(DATA TO PROCESS Opens)

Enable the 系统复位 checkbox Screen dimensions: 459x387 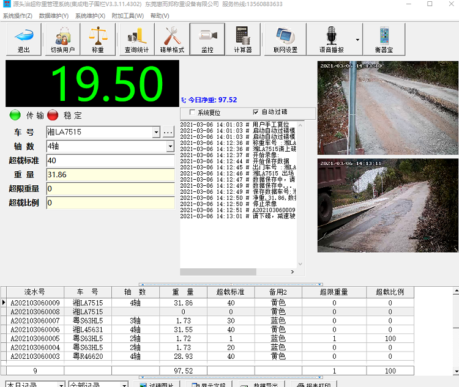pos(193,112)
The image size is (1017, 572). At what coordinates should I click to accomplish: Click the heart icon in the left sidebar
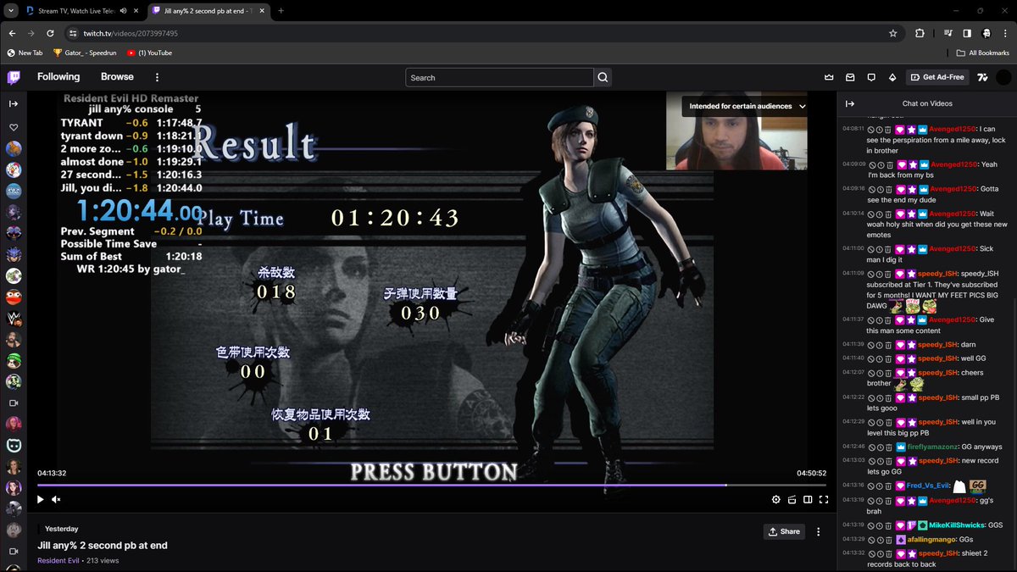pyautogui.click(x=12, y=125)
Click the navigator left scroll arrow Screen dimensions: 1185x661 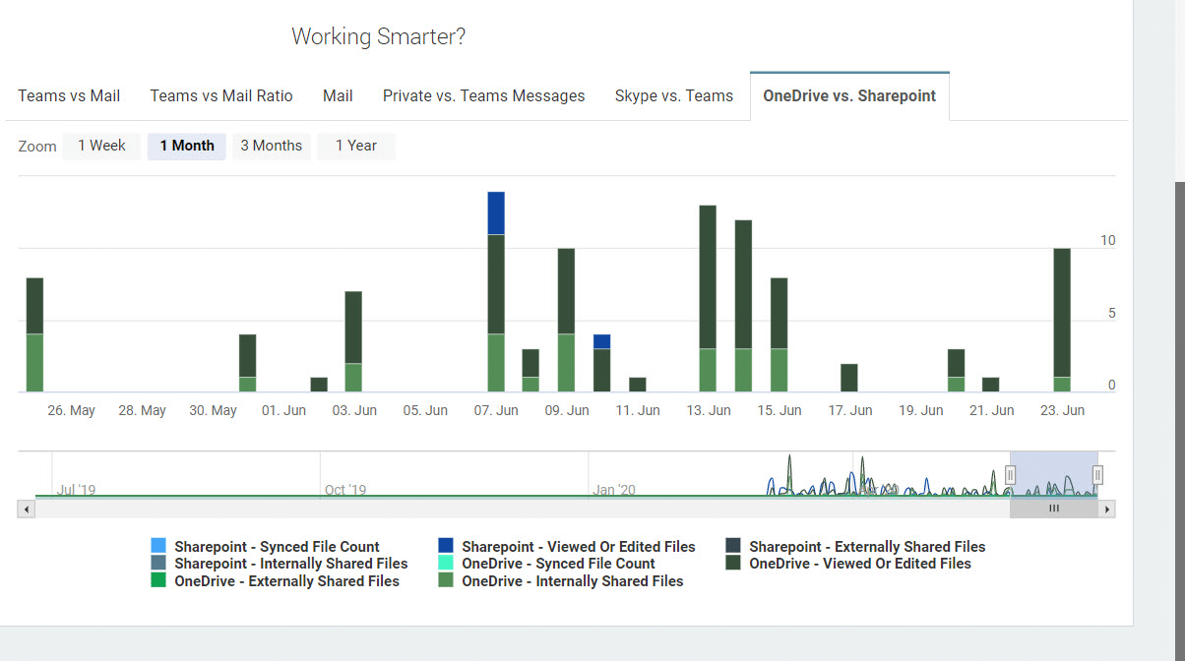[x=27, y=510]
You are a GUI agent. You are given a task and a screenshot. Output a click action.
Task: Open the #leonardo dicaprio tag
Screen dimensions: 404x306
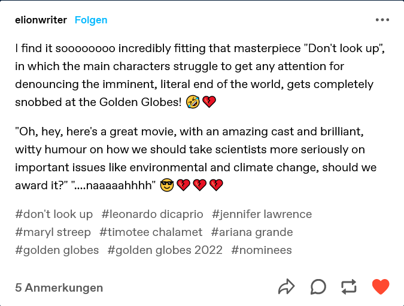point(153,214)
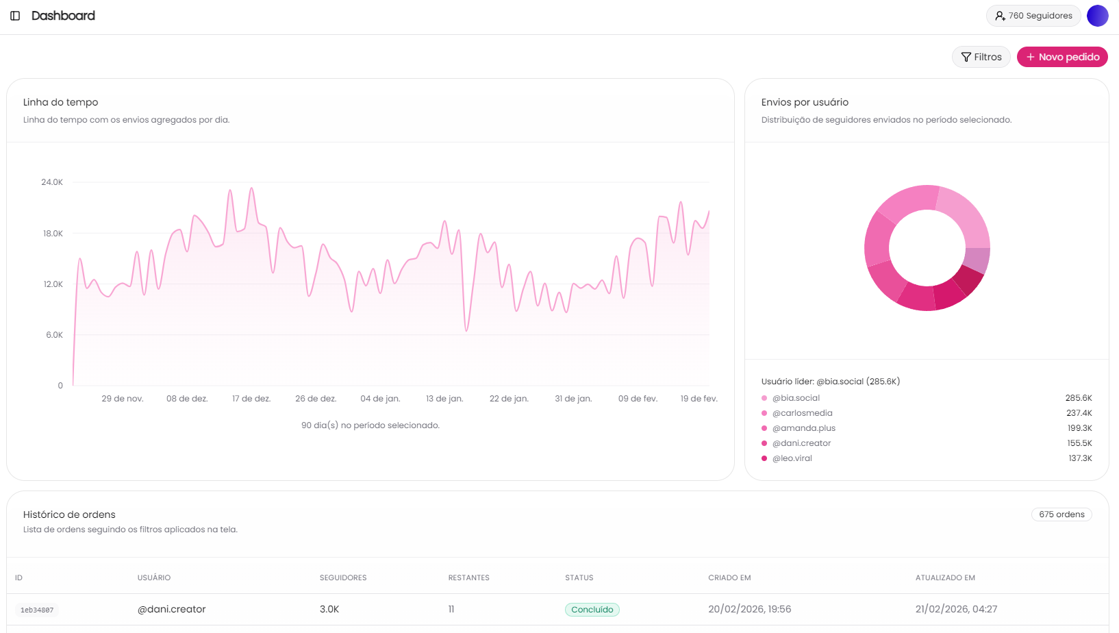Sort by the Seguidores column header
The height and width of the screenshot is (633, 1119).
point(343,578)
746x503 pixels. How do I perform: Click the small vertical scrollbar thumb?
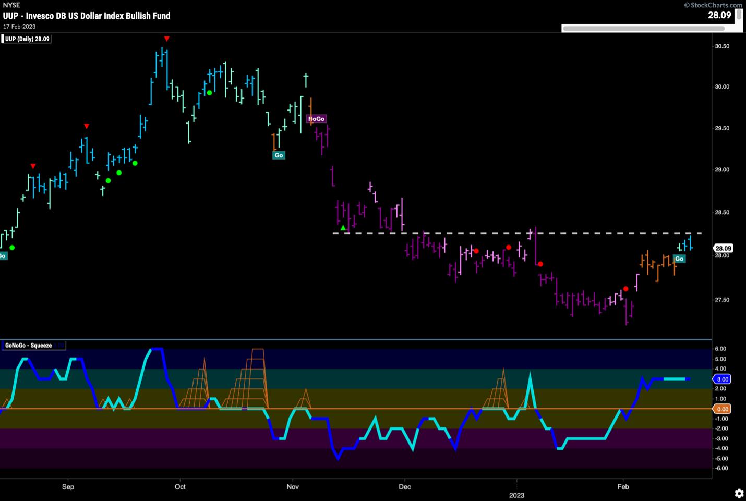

(DATA TO PROCESS Closes)

- ABOUT THIS EXERCISE -
The expected output is every line from the line where "Screen dimensions: 404x306" appears to the final line of the material, unchanged and with no pictures.

- FINISHED TASK -
Screen dimensions: 404x306
point(153,214)
Sort by the Seguidores column header
The height and width of the screenshot is (633, 1119).
point(343,578)
746x503 pixels. How do I perform: Click the small vertical scrollbar thumb?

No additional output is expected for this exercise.